Sabo believes that properly implemented DPI which provides emergency responders with secure digital tools – inking identity databases, emergency services, and secure notification systems – would allow for on the spot identification, eliminating the need to post images online.
“Other countries have adopted biometric and facial recognition systems that balance speed with dignity,” he said. “Nigeria must move in that direction.”
The state of DPI in Nigeria
Despite progress in digital identity enrollment, Nigeria does not yet have a fully integrated DPI accessible to emergency responders. Hospitals, police officers, and road safety officials operate without secure biometric tools or real-time, interoperable identity databases.
The absence of such infrastructure shifts the burden of identification onto citizens and social media platforms, creating a cycle of privacy violations and emotional harm.
Whether Nigeria can protect dignity in moments of tragedy may depend less on technology itself and more on political will, regulatory coordination, and recognition that identification should not come at the cost of humanity.
For now, families like those of Rashida and Roseline, the hope is simple: that future tragedies will not require families to scroll through social media to find the faces of the dead.
That, they (both families of Rashida and Roseline) say should never be the price of identification.
NITDA, Police react
Salisu Kaka, the Director of e-Government and Digital Economy at NITDA, said that they are rolling out DPI framework early next year.

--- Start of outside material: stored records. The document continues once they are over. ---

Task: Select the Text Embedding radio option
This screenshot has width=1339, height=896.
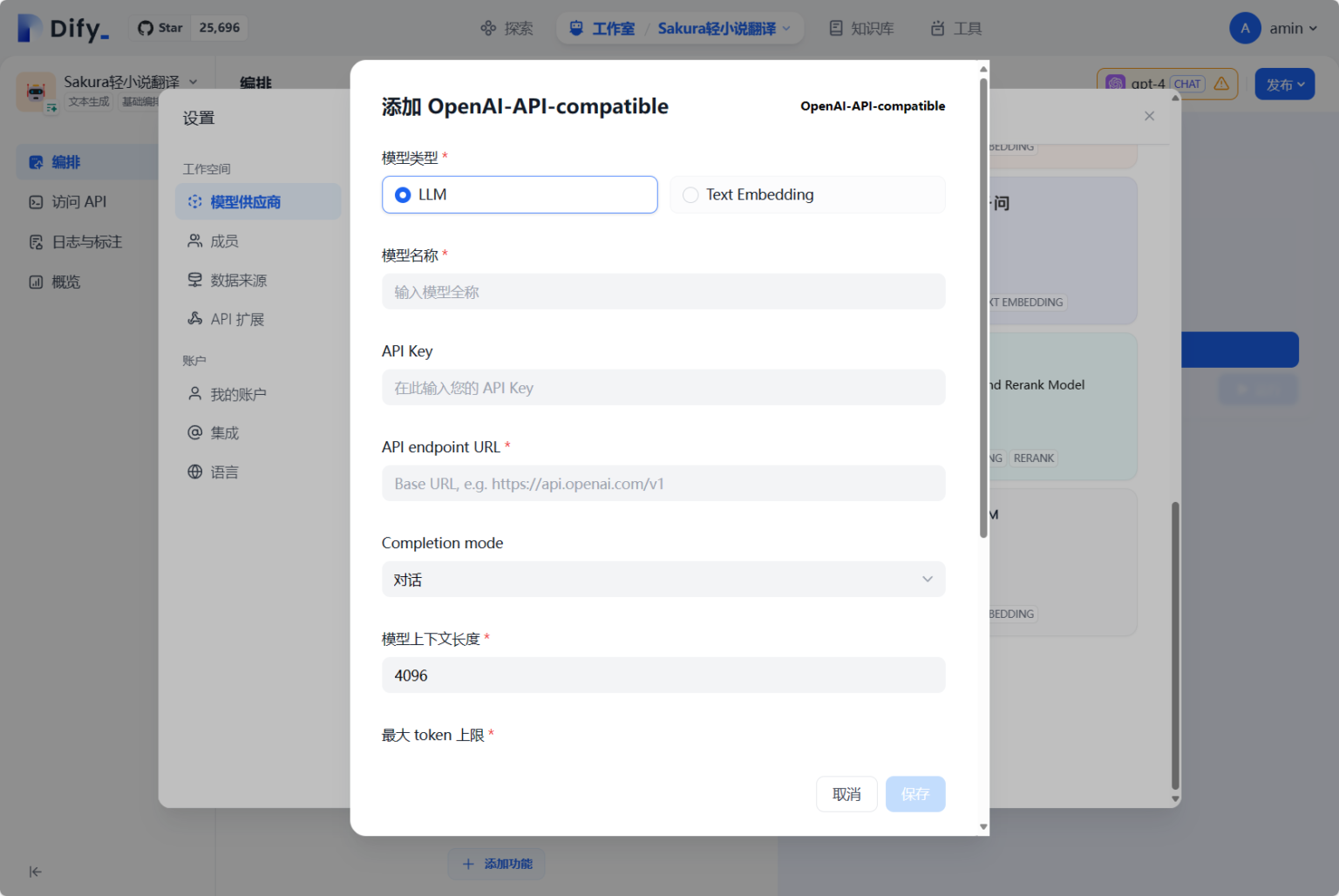Action: pos(690,195)
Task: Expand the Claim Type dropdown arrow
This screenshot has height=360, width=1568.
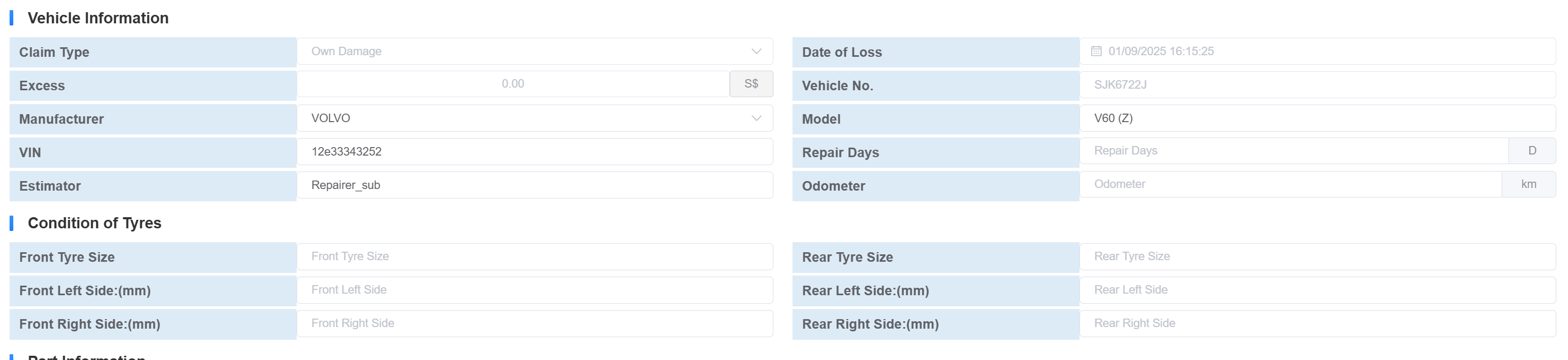Action: pos(756,51)
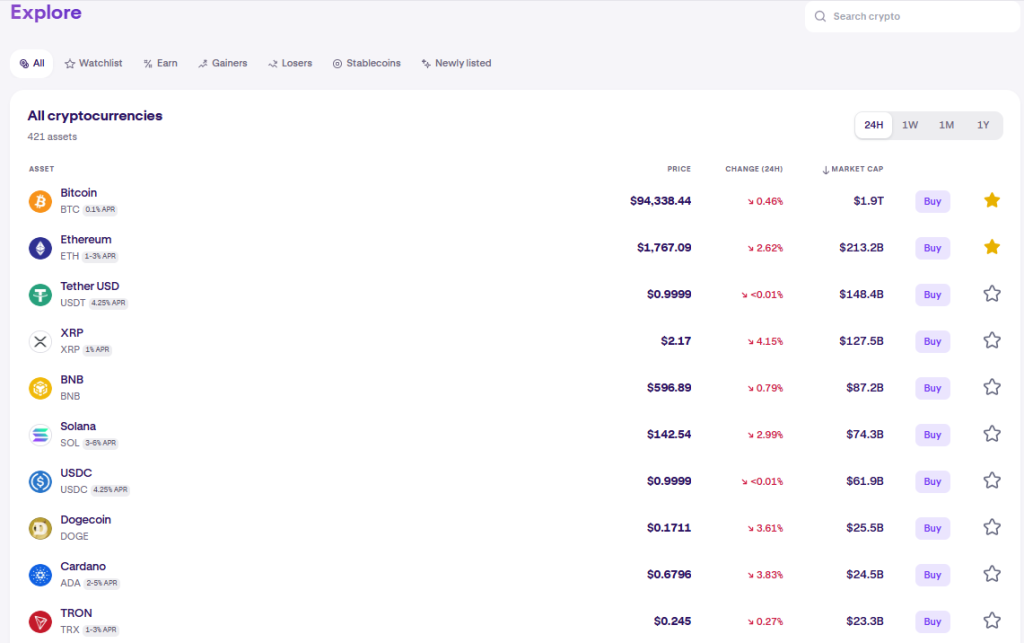
Task: Open the Dogecoin name link
Action: pos(86,519)
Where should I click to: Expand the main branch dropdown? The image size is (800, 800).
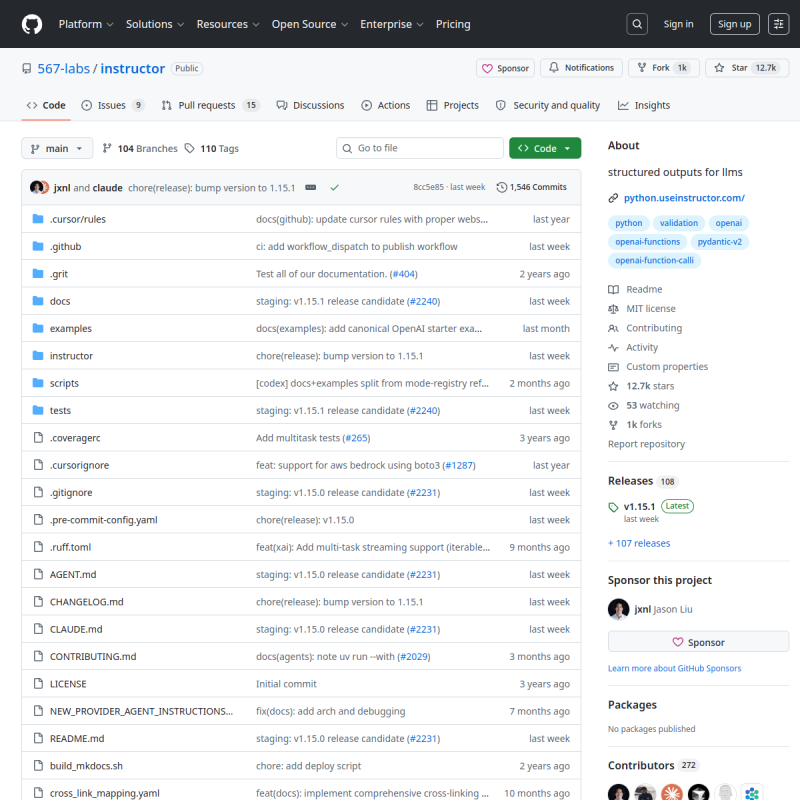tap(57, 148)
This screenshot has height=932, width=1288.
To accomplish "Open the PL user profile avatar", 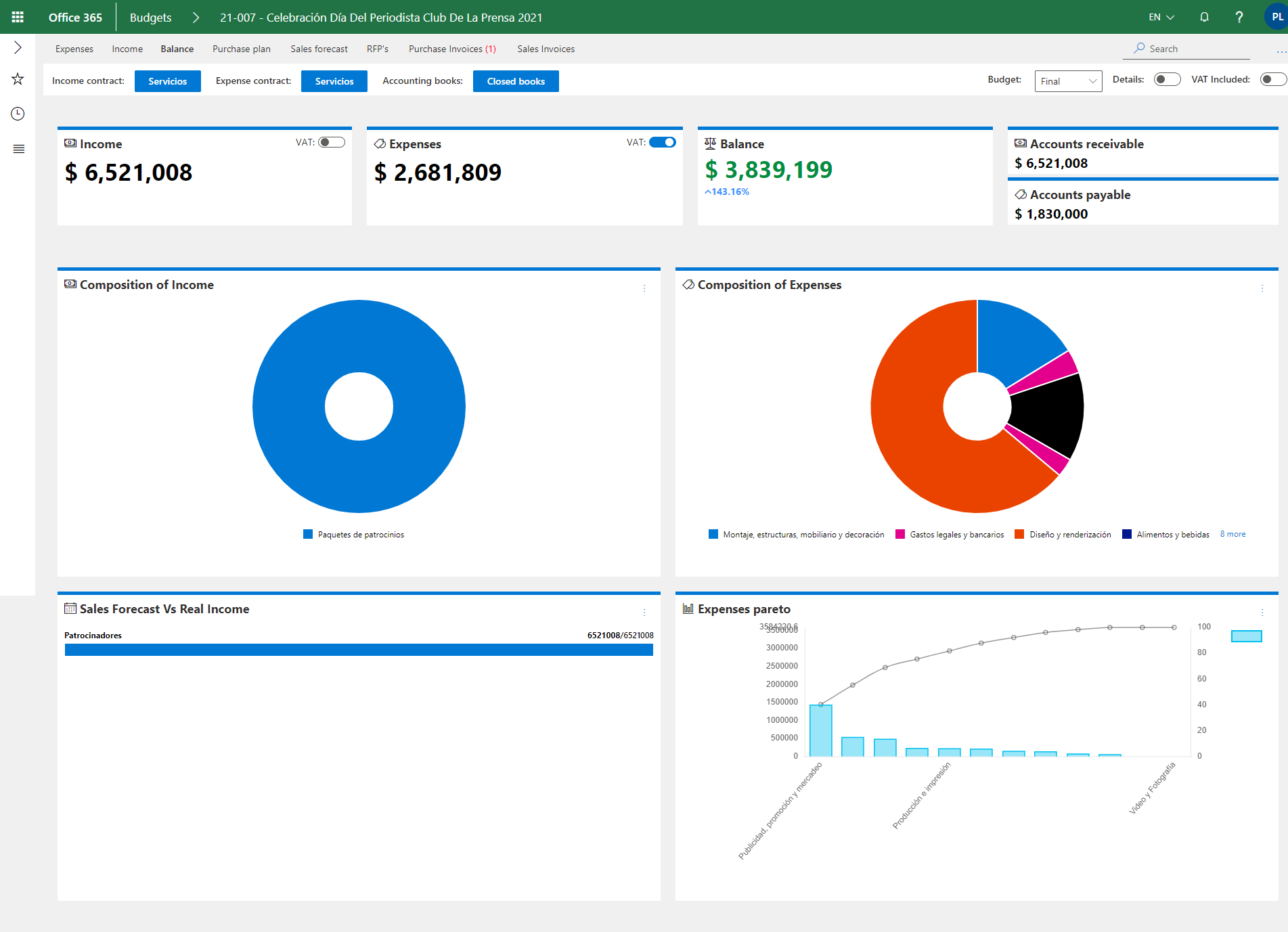I will point(1276,17).
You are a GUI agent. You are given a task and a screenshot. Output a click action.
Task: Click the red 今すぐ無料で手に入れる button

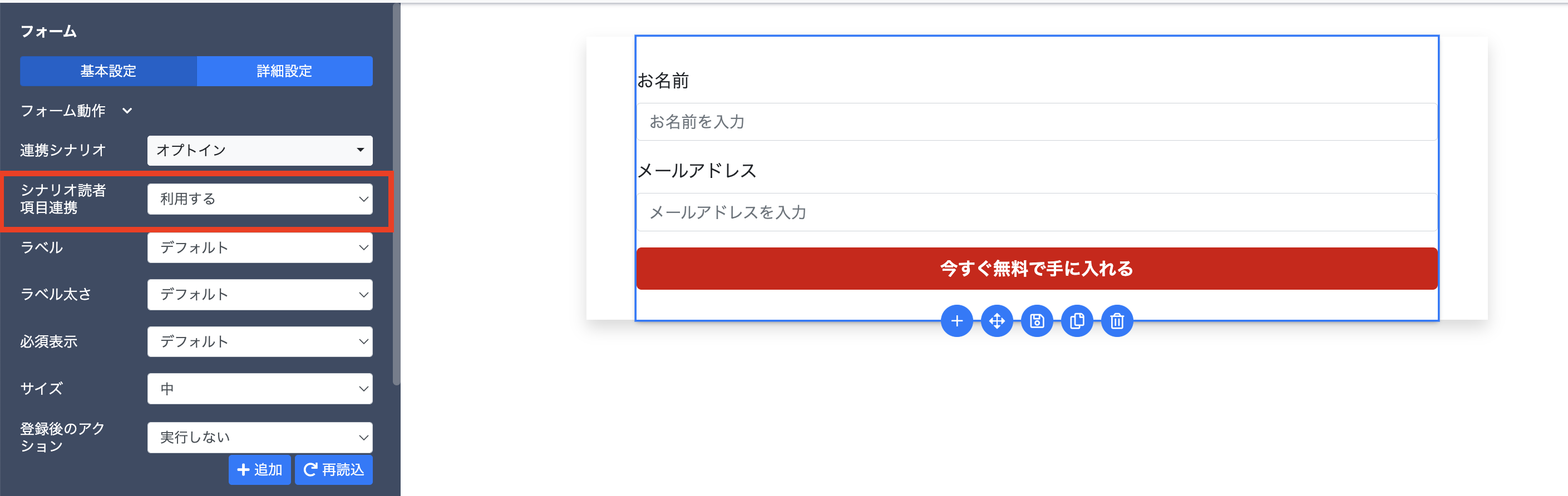tap(1036, 269)
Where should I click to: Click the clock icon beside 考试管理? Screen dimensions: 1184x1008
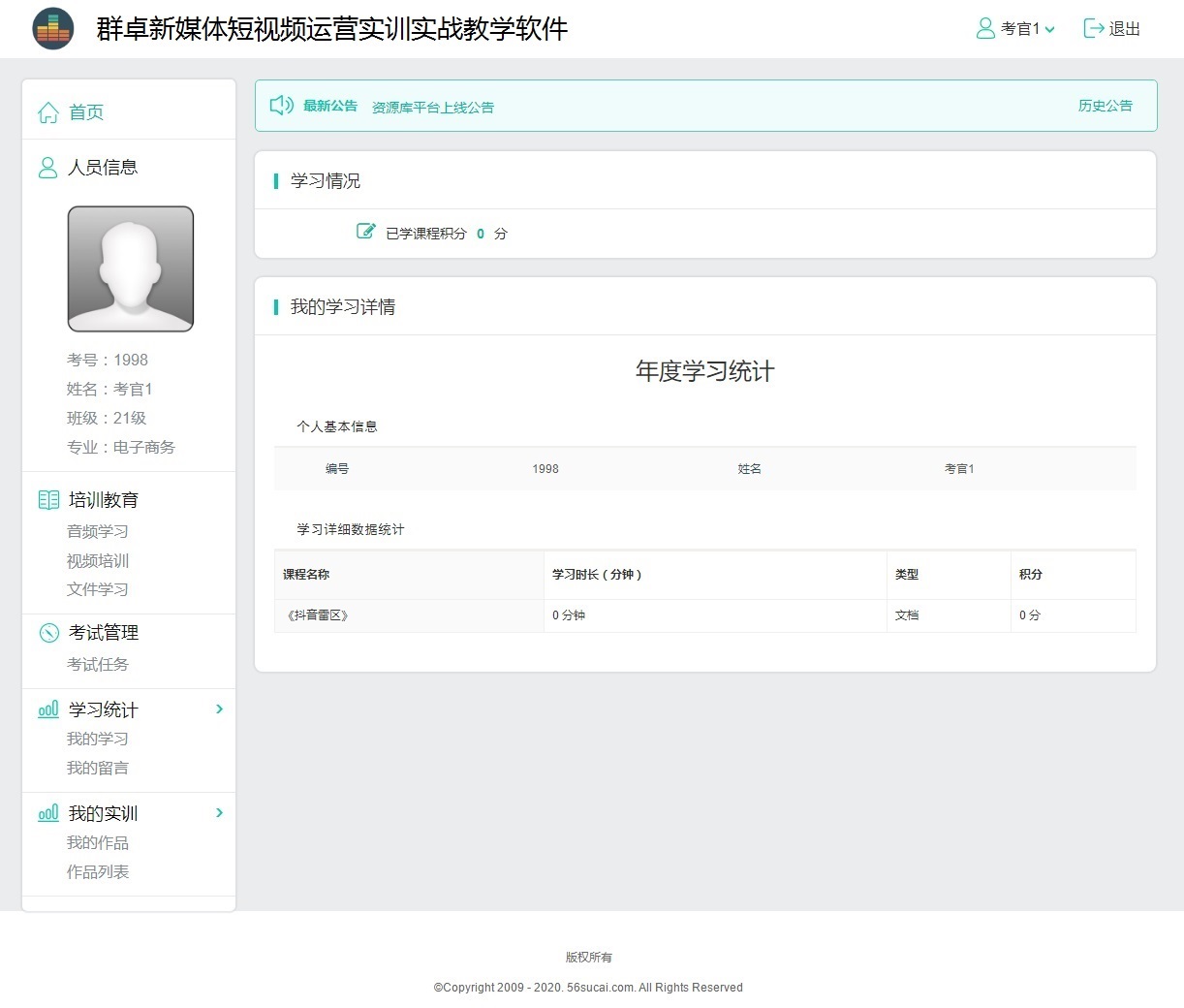tap(48, 633)
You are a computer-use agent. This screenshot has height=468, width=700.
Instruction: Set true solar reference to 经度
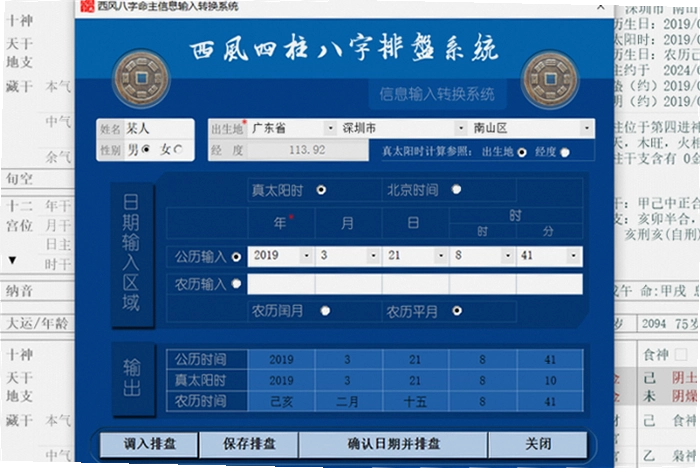tap(565, 153)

“We are laying the foundation with the right regulation, framework, and guidelines,” he noted. “This process is co-created with stakeholders to ensure that what we roll out reflects the needs and expectations of Nigerians.
“What is central is the data exchange — how to get the design right, how to guarantee privacy, how to ensure interoperability and security. These are the cardinal things that make citizens trust government digital services.”
“From the design, all things being equal, we should start dropping our use cases by the first quarter of next year,” he assured.
While speaking to Daily Episode, DSP Buhari Abdullahi, the Police Public Relations Officer of the Gombe State Command, said the police operate strictly within ethical standards and do not post images of accident victims, stressing that the force does not support such practices.

He blamed the circulation of accident victims’ images online on social media influencers and other individuals who share graphic content in the name of virality.
“We have laid-down procedures for identifying accident victims, but many people are yet to understand or accept these processes,” he said. “Through tinted permit registration, we capture fingerprints, and whenever an incident occurs, we can trace the individual through our database, which provides details such as address, phone number, and National Identification Number (NIN).”
Abdullahi also noted that the police operate the Electronic Central Motor Registry (e-CMR), which helps in identifying vehicle owners, not only during emergencies but also in cases of vehicle theft.
This report is produced under the DPI Africa Journalism Fellowship Programme of the Media Foundation for West Africa and Co-Develop.